_Exercise prompt_
Set down the records again. Every word and mark must match exactly.

_Information shown_
────────────────
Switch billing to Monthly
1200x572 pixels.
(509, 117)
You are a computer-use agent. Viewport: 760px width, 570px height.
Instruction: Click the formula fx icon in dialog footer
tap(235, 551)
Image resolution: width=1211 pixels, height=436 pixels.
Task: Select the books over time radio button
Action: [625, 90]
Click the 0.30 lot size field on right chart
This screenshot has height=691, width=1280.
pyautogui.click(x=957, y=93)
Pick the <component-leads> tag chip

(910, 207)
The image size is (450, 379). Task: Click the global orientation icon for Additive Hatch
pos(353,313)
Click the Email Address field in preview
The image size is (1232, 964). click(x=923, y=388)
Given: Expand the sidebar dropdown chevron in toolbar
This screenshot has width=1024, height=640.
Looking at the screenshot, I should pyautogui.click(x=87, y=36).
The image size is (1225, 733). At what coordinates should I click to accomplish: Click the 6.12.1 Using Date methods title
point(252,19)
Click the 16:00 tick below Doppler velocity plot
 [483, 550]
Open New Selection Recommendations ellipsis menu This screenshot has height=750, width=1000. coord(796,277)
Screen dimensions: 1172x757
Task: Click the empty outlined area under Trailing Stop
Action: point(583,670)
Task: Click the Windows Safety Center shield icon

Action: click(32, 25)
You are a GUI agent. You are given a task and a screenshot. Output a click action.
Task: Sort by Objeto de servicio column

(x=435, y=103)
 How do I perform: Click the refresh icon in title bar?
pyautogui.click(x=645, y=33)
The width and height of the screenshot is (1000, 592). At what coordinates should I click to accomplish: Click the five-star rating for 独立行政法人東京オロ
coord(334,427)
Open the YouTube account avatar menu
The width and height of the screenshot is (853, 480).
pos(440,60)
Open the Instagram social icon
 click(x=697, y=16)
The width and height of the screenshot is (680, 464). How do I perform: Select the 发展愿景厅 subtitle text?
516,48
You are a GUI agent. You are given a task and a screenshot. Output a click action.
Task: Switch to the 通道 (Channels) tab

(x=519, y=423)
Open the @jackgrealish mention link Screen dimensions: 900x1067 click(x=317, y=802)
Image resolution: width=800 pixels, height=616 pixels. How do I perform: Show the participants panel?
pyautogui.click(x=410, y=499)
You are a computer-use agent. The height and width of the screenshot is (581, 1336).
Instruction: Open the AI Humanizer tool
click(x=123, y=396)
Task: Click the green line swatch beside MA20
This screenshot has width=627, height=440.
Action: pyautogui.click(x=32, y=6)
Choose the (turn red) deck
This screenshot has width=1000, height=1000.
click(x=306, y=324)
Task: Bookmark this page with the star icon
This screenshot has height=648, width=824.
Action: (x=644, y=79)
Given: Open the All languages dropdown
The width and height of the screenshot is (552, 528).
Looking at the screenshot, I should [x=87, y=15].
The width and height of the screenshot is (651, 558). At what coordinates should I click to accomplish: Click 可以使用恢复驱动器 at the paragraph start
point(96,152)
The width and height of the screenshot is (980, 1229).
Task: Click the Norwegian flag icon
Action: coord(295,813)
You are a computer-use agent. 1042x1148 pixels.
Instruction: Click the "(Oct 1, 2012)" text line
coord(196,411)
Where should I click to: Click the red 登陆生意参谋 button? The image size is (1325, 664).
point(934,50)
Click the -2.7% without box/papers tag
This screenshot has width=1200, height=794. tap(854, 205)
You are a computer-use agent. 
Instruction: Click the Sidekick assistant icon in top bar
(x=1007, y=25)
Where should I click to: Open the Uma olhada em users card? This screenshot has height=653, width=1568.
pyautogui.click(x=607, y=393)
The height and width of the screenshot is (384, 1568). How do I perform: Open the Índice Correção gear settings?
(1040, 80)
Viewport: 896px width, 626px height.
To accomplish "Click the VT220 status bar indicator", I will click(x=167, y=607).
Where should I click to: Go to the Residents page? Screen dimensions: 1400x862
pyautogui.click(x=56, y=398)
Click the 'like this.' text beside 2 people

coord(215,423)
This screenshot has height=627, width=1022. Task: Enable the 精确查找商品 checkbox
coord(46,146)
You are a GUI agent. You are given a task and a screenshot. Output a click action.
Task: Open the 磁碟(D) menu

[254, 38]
────────────────
_Reply to the exercise_
Switch billing to Monthly
1200x572 pixels.
(509, 117)
You are a computer-use agent. Viewport: 760px width, 570px height.
Instruction: Click the formula fx icon in dialog footer
tap(235, 551)
Image resolution: width=1211 pixels, height=436 pixels.
Task: Select the books over time radio button
Action: [625, 90]
Click the 0.30 lot size field on right chart
This screenshot has height=691, width=1280.
pyautogui.click(x=957, y=93)
Pick the <component-leads> tag chip

(910, 207)
The image size is (450, 379). Task: Click the global orientation icon for Additive Hatch
pos(353,313)
Click the Email Address field in preview
The image size is (1232, 964). click(x=923, y=388)
Given: Expand the sidebar dropdown chevron in toolbar
This screenshot has width=1024, height=640.
Looking at the screenshot, I should pyautogui.click(x=87, y=36).
The image size is (1225, 733). At what coordinates should I click to accomplish: Click the 6.12.1 Using Date methods title
point(252,19)
Click the 16:00 tick below Doppler velocity plot
 [483, 550]
Open New Selection Recommendations ellipsis menu This screenshot has height=750, width=1000. coord(796,277)
Screen dimensions: 1172x757
Task: Click the empty outlined area under Trailing Stop
Action: point(583,670)
Task: Click the Windows Safety Center shield icon

Action: click(32, 25)
You are a GUI agent. You are given a task and a screenshot. Output a click action.
Task: Sort by Objeto de servicio column

(x=435, y=103)
 How do I perform: Click the refresh icon in title bar?
pyautogui.click(x=645, y=33)
The width and height of the screenshot is (1000, 592). At what coordinates should I click to accomplish: Click the five-star rating for 独立行政法人東京オロ
coord(334,427)
Open the YouTube account avatar menu
The width and height of the screenshot is (853, 480).
pos(440,60)
Open the Instagram social icon
 click(x=697, y=16)
The width and height of the screenshot is (680, 464). How do I perform: Select the 发展愿景厅 subtitle text?
516,48
You are a GUI agent. You are given a task and a screenshot. Output a click action.
Task: Switch to the 通道 (Channels) tab

(x=519, y=423)
Open the @jackgrealish mention link Screen dimensions: 900x1067 click(x=317, y=802)
Image resolution: width=800 pixels, height=616 pixels. How do I perform: Show the participants panel?
pyautogui.click(x=410, y=499)
You are a computer-use agent. The height and width of the screenshot is (581, 1336).
Instruction: Open the AI Humanizer tool
click(x=123, y=396)
Task: Click the green line swatch beside MA20
This screenshot has width=627, height=440.
Action: pyautogui.click(x=32, y=6)
Choose the (turn red) deck
This screenshot has width=1000, height=1000.
click(x=306, y=324)
Task: Bookmark this page with the star icon
This screenshot has height=648, width=824.
Action: (x=644, y=79)
Given: Open the All languages dropdown
The width and height of the screenshot is (552, 528).
Looking at the screenshot, I should [x=87, y=15].
The width and height of the screenshot is (651, 558). At what coordinates should I click to accomplish: Click 可以使用恢复驱动器 at the paragraph start
point(96,152)
The width and height of the screenshot is (980, 1229).
Task: Click the Norwegian flag icon
Action: coord(295,813)
You are a computer-use agent. 1042x1148 pixels.
Instruction: Click the "(Oct 1, 2012)" text line
coord(196,411)
Where should I click to: Click the red 登陆生意参谋 button? The image size is (1325, 664).
point(934,50)
Click the -2.7% without box/papers tag
This screenshot has width=1200, height=794. tap(854, 205)
You are a computer-use agent. 
Instruction: Click the Sidekick assistant icon in top bar
(x=1007, y=25)
Where should I click to: Open the Uma olhada em users card? This screenshot has height=653, width=1568.
pyautogui.click(x=607, y=393)
The height and width of the screenshot is (384, 1568). How do I perform: Open the Índice Correção gear settings?
(1040, 80)
Viewport: 896px width, 626px height.
To accomplish "Click the VT220 status bar indicator", I will click(x=167, y=607).
Where should I click to: Go to the Residents page? Screen dimensions: 1400x862
pyautogui.click(x=56, y=398)
Click the 'like this.' text beside 2 people

coord(215,423)
This screenshot has height=627, width=1022. Task: Enable the 精确查找商品 checkbox
coord(46,146)
You are a GUI agent. You are given a task and a screenshot. Output a click action.
Task: Open the 磁碟(D) menu

[254, 38]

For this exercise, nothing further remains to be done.